OBJECTIVE
Write out every line of the records below as a JSON list of strings, one string per line, leaving out blank lines.

INFORMATION SUPPLIED
--- BEGIN ---

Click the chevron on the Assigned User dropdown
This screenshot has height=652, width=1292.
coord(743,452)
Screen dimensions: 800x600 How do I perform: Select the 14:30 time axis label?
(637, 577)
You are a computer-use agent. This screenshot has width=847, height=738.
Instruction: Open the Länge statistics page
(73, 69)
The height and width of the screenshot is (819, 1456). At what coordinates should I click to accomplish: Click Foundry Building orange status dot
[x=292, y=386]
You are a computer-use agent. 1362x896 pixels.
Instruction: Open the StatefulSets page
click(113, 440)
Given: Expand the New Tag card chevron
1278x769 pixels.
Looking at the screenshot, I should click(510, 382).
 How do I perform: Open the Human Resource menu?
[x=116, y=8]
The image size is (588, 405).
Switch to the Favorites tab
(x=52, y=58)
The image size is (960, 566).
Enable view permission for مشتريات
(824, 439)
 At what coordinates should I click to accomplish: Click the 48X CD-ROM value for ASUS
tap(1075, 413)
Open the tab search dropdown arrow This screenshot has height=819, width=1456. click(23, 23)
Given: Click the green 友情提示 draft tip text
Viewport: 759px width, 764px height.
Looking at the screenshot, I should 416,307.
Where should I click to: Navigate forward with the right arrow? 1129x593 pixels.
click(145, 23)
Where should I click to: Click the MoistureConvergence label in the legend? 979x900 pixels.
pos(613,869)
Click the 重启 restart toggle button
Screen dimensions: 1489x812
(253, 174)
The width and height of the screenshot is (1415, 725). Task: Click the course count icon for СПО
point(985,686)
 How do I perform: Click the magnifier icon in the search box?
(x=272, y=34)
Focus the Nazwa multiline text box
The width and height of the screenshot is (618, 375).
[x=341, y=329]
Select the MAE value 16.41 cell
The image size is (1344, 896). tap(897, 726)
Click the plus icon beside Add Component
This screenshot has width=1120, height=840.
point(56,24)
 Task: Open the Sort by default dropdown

--- END ---

OUTPUT
[
  "Click the chevron on the Assigned User dropdown",
  "This screenshot has height=652, width=1292.",
  "coord(743,452)",
  "Screen dimensions: 800x600 How do I perform: Select the 14:30 time axis label?",
  "(637, 577)",
  "You are a computer-use agent. This screenshot has width=847, height=738.",
  "Instruction: Open the Länge statistics page",
  "(73, 69)",
  "The height and width of the screenshot is (819, 1456). At what coordinates should I click to accomplish: Click Foundry Building orange status dot",
  "[x=292, y=386]",
  "You are a computer-use agent. 1362x896 pixels.",
  "Instruction: Open the StatefulSets page",
  "click(113, 440)",
  "Given: Expand the New Tag card chevron",
  "1278x769 pixels.",
  "Looking at the screenshot, I should click(510, 382).",
  " How do I perform: Open the Human Resource menu?",
  "[x=116, y=8]",
  "The image size is (588, 405).",
  "Switch to the Favorites tab",
  "(x=52, y=58)",
  "The image size is (960, 566).",
  "Enable view permission for مشتريات",
  "(824, 439)",
  " At what coordinates should I click to accomplish: Click the 48X CD-ROM value for ASUS",
  "tap(1075, 413)",
  "Open the tab search dropdown arrow This screenshot has height=819, width=1456. click(23, 23)",
  "Given: Click the green 友情提示 draft tip text",
  "Viewport: 759px width, 764px height.",
  "Looking at the screenshot, I should 416,307.",
  "Where should I click to: Navigate forward with the right arrow? 1129x593 pixels.",
  "click(145, 23)",
  "Where should I click to: Click the MoistureConvergence label in the legend? 979x900 pixels.",
  "pos(613,869)",
  "Click the 重启 restart toggle button",
  "Screen dimensions: 1489x812",
  "(253, 174)",
  "The width and height of the screenshot is (1415, 725). Task: Click the course count icon for СПО",
  "point(985,686)",
  " How do I perform: Click the magnifier icon in the search box?",
  "(x=272, y=34)",
  "Focus the Nazwa multiline text box",
  "The width and height of the screenshot is (618, 375).",
  "[x=341, y=329]",
  "Select the MAE value 16.41 cell",
  "The image size is (1344, 896). tap(897, 726)",
  "Click the plus icon beside Add Component",
  "This screenshot has width=1120, height=840.",
  "point(56,24)",
  " Task: Open the Sort by default dropdown"
]